→ **Your instructions**:
Search the listing for the word "screenshot" and return each line that contains it.

→ **Data for this task**:

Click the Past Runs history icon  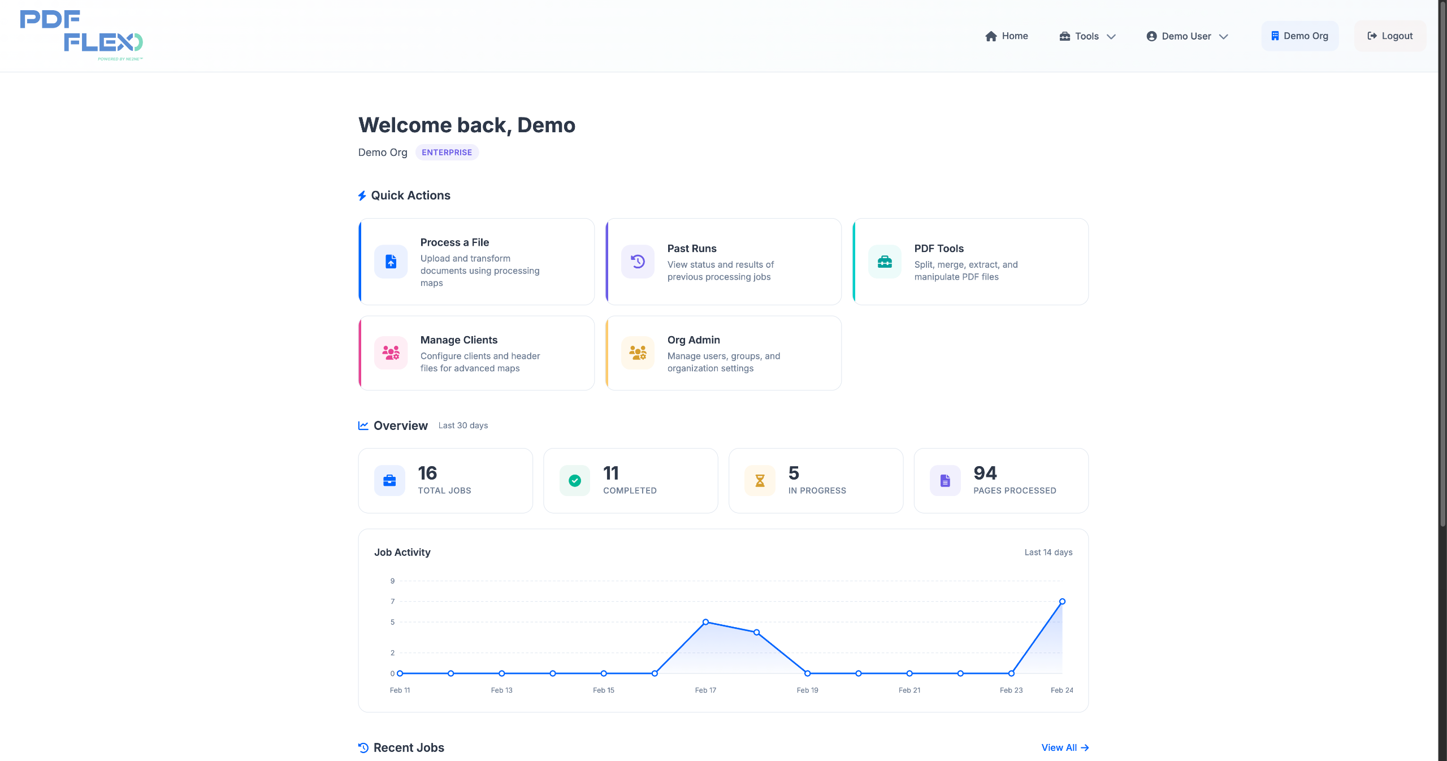(x=638, y=262)
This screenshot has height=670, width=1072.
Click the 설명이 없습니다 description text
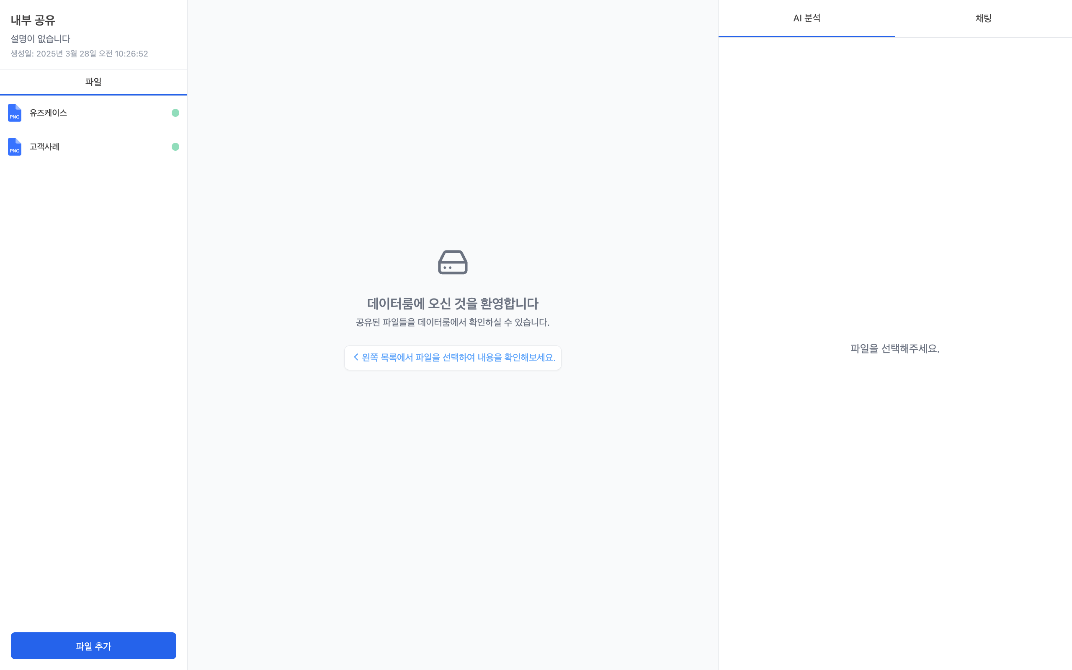(40, 39)
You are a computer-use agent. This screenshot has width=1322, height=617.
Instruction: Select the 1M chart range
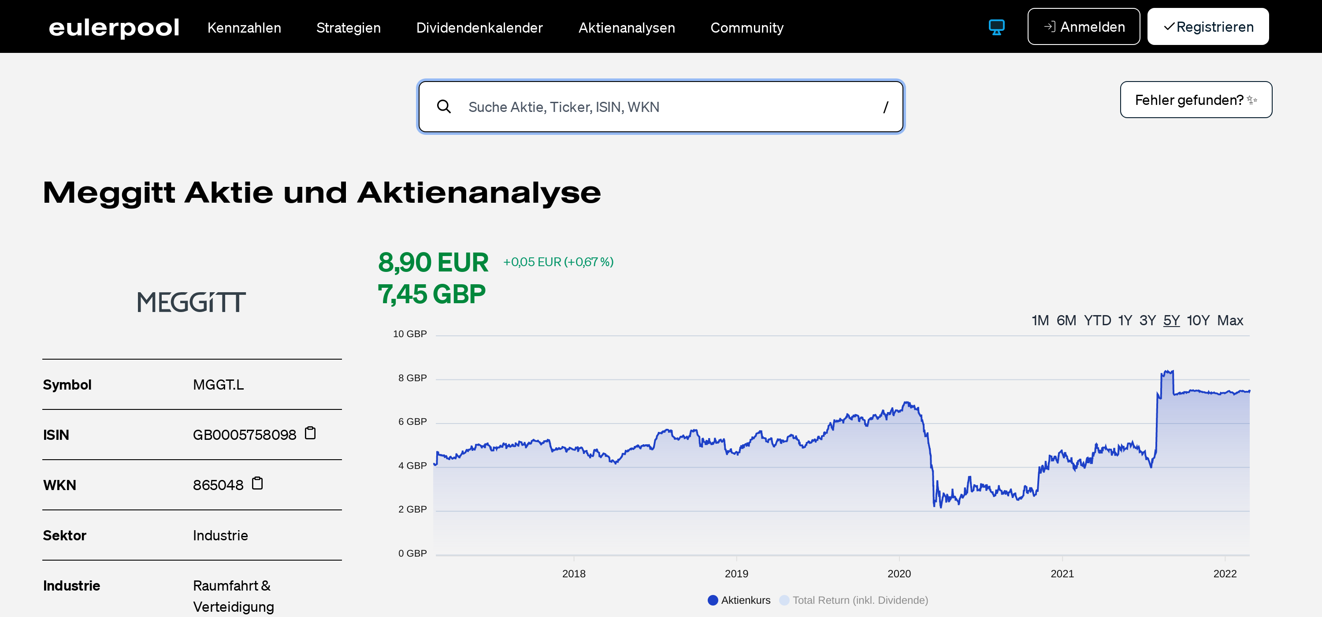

→ **Expected answer**:
This screenshot has height=670, width=1072.
You are a computer-use agent. This screenshot has width=1322, height=617.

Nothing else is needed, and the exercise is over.